安藤 すごく緊張していたんですけれど、徐々にそれもなくなってきていますね。(ここまでのキャリアを振り返っても)当時J3のFC今治からJ2の大分トリニータ、J1の福岡とカテゴリーを一つずつ上げてきたので、精神面でもレベルアップできているのかなと思います。
――ドルトムントの攻撃陣など世界トップクラスの選手と対峙して「通用する」と感じた部分はありますか?
安藤 ブレッシン監督はアビスパのサッカーに似ていて、守備で相手に強く当たっていくスタイルを好みます。ただ、ブンデスのほうがよりマンツーマンで潰しに行く場面が多く、1対1の局面が多いんです。

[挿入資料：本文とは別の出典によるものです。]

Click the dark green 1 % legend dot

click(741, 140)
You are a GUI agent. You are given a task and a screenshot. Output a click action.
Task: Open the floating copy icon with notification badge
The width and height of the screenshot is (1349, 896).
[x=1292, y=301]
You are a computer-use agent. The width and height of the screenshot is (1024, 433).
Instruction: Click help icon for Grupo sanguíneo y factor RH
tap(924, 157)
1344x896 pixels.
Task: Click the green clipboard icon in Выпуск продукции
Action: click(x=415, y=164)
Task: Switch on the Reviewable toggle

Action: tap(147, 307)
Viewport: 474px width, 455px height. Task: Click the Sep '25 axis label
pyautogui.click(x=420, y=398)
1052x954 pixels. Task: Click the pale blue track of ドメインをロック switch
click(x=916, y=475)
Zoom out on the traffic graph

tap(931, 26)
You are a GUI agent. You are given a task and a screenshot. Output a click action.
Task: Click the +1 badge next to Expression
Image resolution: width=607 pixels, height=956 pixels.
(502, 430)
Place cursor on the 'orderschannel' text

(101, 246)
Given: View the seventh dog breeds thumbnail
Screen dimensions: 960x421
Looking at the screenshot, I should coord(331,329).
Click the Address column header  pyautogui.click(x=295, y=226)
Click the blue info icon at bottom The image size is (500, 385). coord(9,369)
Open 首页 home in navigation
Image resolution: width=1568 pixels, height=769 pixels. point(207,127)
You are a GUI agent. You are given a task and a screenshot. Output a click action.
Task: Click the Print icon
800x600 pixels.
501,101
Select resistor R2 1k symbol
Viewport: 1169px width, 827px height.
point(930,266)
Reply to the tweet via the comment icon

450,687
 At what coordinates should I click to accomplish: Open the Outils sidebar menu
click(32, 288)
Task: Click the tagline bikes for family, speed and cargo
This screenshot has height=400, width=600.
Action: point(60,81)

そこで繰り広げられる“バトル”の重要性は強く実感しました。
――Jリーグで培ってきたフィジカルや間合いは通用する?
安藤 やはりレベルが一段上がるので、まだ探り探りの状態です。潰しに行った際も相手のテクニックが高いので、簡単には奪えないですよね。J1なら相手がミスをしてくれたり、潰しやすかったりする場面でも、ブンデスの選手はサイズとフィジカルがあるので、より“予測”が大事になると感じています。
――「予測」は経験を積めば慣れてくるものでしょうか。
安藤 そうですね。ポジショニングや相手FWとの間合いとか、実戦を重ねることで感覚をつかんでいけると思っています。展開のスピードもJ1より速くて、ゆっくりする時間がない。ただ、これはどのカテゴリーに上がった時も感じてきたことなので、相手をリスペクトしすぎずに、これまで培ってきた適応力を武器にフォーカスしていきたいです。